Seasonal climatology of hydrographic conditions in the upwelling region off northern Chile

Abstract

Over 30 years of hydrographic data from the northern Chile (18°S–24°S) upwelling region are used to calculate the surface and subsurface seasonal climatology extending 400 km offshore. The data are interpolated to a grid with sufficient spatial resolution to preserve cross‐shelf gradients and then presented as means within four seasons: austral winter (July‐September), spring (October‐December), summer (January‐March), and fall (April‐June).
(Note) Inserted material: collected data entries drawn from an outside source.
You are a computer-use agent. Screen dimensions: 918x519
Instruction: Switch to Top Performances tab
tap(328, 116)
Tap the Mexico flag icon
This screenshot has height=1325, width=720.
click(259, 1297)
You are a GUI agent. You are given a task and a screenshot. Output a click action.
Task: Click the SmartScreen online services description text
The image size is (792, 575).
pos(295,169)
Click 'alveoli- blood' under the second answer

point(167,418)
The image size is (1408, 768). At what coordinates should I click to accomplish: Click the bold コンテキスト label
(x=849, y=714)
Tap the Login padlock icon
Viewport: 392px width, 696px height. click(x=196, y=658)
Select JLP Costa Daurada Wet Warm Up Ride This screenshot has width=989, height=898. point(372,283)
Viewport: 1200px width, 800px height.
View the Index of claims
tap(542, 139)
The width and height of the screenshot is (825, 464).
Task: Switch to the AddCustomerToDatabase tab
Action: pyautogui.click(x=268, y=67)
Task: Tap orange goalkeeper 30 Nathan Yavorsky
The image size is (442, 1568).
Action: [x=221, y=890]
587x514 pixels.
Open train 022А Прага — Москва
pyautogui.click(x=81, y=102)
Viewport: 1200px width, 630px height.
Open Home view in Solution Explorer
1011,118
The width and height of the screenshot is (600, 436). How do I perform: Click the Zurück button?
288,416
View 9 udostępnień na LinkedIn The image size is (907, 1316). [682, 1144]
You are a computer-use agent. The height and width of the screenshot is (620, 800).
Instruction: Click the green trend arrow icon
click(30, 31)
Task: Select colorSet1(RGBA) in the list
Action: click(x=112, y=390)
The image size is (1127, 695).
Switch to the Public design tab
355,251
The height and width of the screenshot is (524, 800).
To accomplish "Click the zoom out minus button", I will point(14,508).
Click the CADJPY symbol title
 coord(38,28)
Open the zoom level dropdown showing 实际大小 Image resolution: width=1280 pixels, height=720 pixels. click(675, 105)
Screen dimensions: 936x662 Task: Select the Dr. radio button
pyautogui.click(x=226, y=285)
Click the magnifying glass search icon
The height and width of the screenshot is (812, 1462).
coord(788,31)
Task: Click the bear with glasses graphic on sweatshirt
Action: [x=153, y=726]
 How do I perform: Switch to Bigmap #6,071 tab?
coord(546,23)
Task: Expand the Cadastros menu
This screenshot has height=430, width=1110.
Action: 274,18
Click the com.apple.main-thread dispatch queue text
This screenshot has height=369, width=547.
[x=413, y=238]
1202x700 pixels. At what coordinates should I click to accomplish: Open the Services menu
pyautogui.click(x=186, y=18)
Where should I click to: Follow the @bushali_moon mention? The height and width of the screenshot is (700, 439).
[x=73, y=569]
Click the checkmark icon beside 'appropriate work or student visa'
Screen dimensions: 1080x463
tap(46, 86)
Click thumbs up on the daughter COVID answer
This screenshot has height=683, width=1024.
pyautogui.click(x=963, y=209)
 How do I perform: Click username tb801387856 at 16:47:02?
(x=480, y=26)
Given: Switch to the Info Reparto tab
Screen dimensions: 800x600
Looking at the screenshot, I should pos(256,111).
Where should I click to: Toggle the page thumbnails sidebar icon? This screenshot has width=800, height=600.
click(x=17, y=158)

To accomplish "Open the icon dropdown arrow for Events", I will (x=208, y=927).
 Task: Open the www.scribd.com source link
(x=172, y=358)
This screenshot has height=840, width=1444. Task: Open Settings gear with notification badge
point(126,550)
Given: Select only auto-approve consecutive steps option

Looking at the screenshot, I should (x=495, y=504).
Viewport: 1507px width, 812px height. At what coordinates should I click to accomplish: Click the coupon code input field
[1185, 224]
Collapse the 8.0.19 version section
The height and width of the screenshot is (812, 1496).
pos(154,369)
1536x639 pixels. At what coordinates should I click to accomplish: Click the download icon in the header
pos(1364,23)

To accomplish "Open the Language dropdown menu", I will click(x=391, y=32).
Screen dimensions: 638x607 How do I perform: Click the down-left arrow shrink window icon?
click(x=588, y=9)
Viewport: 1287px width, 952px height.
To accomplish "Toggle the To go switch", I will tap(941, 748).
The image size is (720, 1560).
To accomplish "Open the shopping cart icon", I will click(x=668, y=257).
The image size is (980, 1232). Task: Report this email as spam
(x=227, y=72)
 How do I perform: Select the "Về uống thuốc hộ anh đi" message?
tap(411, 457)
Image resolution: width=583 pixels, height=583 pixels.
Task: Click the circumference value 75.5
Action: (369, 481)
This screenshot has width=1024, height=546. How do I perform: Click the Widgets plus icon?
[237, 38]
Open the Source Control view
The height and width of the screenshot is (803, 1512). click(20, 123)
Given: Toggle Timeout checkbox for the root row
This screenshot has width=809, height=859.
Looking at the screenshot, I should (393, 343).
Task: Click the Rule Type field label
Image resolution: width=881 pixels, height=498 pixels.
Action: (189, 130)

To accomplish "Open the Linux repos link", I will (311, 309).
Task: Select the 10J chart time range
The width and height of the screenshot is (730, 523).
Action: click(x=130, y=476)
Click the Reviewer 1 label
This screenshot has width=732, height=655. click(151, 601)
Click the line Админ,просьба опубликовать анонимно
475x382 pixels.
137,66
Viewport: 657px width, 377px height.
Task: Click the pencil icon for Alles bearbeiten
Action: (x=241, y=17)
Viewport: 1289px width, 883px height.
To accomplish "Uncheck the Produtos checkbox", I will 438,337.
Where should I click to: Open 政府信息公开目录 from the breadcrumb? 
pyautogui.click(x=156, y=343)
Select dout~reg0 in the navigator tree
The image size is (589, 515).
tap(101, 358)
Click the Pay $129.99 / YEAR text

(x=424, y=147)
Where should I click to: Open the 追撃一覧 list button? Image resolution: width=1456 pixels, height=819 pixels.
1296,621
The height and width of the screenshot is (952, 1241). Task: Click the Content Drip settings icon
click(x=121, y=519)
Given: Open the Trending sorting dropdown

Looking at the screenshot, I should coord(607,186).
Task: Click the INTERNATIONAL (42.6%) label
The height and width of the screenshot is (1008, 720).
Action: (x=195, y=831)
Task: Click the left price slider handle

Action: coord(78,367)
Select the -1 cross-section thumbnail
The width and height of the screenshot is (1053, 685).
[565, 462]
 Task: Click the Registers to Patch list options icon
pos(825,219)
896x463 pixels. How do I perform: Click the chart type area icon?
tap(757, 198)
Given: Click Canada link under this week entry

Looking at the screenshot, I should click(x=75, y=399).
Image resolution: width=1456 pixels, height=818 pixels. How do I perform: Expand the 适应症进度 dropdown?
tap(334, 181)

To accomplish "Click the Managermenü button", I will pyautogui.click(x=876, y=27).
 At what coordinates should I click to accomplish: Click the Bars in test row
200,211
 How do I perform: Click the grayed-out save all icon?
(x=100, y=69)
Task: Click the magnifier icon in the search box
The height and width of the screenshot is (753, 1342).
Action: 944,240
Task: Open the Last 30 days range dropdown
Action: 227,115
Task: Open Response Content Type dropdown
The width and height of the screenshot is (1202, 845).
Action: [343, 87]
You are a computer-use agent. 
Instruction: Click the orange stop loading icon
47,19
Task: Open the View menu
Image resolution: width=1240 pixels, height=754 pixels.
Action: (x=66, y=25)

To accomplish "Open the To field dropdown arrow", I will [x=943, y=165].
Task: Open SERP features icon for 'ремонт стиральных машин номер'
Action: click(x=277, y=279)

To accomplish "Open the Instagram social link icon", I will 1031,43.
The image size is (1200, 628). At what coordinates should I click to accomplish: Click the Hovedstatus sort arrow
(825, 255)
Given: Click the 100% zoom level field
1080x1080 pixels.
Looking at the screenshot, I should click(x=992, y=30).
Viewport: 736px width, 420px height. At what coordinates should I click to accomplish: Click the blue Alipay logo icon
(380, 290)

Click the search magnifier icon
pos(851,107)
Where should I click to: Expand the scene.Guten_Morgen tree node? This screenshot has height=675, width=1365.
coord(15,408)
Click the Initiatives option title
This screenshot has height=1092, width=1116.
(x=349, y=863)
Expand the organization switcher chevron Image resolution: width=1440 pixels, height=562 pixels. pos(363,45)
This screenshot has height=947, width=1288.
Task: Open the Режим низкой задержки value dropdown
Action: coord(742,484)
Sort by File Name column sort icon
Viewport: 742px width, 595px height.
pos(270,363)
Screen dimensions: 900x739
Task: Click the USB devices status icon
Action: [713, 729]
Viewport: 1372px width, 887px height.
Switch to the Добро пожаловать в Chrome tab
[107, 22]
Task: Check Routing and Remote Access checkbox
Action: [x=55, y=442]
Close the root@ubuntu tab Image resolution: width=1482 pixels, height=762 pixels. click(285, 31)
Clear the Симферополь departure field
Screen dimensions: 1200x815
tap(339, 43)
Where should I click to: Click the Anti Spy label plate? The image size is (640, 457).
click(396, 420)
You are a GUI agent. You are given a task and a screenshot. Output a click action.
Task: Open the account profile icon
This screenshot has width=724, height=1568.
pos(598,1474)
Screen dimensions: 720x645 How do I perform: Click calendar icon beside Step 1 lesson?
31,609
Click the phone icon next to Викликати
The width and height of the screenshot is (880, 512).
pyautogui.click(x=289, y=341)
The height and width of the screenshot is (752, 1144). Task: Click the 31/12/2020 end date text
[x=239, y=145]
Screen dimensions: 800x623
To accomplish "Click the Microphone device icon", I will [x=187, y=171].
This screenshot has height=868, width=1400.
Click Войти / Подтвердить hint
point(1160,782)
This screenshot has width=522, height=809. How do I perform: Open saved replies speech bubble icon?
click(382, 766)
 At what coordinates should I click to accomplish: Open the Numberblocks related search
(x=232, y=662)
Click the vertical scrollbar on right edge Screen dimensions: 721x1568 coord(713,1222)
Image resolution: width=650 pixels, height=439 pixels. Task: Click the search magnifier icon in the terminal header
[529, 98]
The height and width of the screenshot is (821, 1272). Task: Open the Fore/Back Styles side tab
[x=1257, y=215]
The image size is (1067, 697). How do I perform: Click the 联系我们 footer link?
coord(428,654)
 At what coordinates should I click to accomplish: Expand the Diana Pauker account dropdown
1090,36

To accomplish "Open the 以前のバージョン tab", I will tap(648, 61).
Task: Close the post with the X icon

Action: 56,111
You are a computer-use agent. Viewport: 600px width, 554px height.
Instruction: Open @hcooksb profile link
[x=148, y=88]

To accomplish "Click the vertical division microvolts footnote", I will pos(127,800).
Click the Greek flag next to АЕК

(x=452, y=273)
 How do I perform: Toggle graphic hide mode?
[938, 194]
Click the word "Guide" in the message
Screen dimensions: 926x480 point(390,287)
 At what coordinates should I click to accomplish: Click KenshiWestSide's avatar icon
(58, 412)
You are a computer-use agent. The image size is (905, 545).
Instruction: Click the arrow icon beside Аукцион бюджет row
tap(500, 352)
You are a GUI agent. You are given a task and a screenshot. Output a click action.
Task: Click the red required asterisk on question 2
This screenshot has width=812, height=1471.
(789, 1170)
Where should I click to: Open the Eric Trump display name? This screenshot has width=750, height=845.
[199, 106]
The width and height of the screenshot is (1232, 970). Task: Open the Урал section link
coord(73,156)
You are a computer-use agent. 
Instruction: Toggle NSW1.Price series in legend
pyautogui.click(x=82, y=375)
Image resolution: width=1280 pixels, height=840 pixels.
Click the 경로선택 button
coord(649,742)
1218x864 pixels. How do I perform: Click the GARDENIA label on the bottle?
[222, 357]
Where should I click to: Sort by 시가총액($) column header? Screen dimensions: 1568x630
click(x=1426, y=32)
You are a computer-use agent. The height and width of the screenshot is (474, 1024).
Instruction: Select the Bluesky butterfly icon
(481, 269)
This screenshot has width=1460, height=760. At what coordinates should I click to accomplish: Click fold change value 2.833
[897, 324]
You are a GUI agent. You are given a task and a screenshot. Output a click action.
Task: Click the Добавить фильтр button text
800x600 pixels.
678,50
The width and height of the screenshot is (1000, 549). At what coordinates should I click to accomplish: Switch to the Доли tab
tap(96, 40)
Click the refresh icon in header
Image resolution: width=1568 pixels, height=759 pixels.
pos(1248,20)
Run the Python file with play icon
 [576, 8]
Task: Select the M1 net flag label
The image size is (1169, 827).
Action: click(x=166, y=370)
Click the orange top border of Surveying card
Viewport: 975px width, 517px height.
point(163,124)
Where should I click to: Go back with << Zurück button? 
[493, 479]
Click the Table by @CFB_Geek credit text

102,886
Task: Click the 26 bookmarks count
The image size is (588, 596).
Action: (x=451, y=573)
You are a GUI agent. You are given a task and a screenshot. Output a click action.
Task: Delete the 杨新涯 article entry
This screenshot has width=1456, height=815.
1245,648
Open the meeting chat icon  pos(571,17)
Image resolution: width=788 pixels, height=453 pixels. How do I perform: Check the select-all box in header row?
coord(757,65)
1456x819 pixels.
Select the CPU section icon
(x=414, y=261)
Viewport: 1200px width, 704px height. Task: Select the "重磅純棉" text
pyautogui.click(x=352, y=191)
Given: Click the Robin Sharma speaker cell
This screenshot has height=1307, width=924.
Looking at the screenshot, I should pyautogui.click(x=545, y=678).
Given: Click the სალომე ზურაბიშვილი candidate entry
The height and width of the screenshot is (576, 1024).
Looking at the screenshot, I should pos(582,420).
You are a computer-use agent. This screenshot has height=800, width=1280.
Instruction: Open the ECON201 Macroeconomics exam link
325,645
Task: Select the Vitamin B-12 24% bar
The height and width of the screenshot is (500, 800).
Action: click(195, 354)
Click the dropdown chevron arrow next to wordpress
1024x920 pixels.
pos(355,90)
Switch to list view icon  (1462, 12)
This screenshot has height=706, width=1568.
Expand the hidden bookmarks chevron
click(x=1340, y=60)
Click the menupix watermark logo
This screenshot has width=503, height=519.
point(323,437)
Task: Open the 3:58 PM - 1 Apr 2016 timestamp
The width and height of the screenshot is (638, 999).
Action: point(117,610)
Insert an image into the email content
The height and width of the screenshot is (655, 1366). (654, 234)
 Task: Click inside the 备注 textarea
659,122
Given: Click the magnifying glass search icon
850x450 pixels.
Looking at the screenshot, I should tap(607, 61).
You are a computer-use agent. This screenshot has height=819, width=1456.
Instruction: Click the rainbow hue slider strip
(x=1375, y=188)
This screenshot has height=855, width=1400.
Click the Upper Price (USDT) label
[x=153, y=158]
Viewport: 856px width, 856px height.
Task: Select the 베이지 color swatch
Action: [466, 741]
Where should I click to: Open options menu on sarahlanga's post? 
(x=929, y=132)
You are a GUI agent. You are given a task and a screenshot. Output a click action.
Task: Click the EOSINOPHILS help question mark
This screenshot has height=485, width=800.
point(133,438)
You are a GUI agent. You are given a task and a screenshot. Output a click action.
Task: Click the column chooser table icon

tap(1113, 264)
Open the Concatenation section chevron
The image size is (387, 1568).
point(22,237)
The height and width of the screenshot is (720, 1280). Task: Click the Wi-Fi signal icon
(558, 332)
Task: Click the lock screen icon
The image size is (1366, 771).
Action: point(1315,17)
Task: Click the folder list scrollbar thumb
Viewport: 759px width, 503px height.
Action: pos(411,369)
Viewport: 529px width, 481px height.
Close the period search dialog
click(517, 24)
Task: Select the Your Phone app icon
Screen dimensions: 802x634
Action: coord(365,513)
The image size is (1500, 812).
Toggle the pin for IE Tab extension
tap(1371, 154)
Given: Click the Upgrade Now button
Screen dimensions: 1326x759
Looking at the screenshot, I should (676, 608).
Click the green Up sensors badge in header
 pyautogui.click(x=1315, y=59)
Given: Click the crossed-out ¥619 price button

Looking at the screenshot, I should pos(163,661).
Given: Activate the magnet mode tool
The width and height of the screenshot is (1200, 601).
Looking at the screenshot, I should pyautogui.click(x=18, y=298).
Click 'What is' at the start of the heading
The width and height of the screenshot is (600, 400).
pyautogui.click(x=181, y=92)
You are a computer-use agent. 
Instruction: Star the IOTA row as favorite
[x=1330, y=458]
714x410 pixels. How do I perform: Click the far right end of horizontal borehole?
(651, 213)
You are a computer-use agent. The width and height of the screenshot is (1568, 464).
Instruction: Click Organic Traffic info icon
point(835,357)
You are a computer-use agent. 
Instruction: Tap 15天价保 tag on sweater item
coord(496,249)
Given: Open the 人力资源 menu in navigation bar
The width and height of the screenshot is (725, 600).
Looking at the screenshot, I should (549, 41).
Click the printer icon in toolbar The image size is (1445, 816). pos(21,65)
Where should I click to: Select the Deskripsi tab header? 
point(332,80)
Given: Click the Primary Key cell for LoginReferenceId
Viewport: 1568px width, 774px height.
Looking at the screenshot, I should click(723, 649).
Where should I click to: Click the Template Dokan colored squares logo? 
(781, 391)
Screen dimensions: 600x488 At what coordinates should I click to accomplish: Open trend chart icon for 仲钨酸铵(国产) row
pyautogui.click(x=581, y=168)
Climatological monthly wind forcing, surface temperature, and sea level from three coastal stations indicate equatorward (upwelling favorable) winds throughout the year, weakest in the north. Seasonal maximum alongshore wind stress is in late spring and summer (December‐March). Major water masses of the region are identified in climatological T‐S plots and their sources and implied circulation discussed. Surface fields and vertical transects of temperature and salinity confirm that upwelling occurs year‐round, strongest in summer and weakest in winter, bringing relatively fresh water to the surface nearshore. Surface geostrophic flow nearshore is equatorward throughout the year. During summer, an anticyclonic circulation feature in the north which extends to at least 200 m depth is evident in geopotential anomaly and in both temperature and geopotential variance fields. Subsurface fields indicate generally poleward flow throughout the year, strongest in an undercurrent near the coast. This undercurrent is strongest in summer and most persistent and organized in the south (south of 21°S). A subsurface oxygen minimum, centered at ∼250 m, is strongest at lower latitudes. Low‐salinity subsurface water intrudes into the study area near 100 m, predominantly in offshore regions, strongest during summer and fall and in the southernmost portion of the region. The climatological fields are compared to features off Baja within the somewhat analogous California Current and to measurements from higher latitudes within the Chile‐Peru Current system.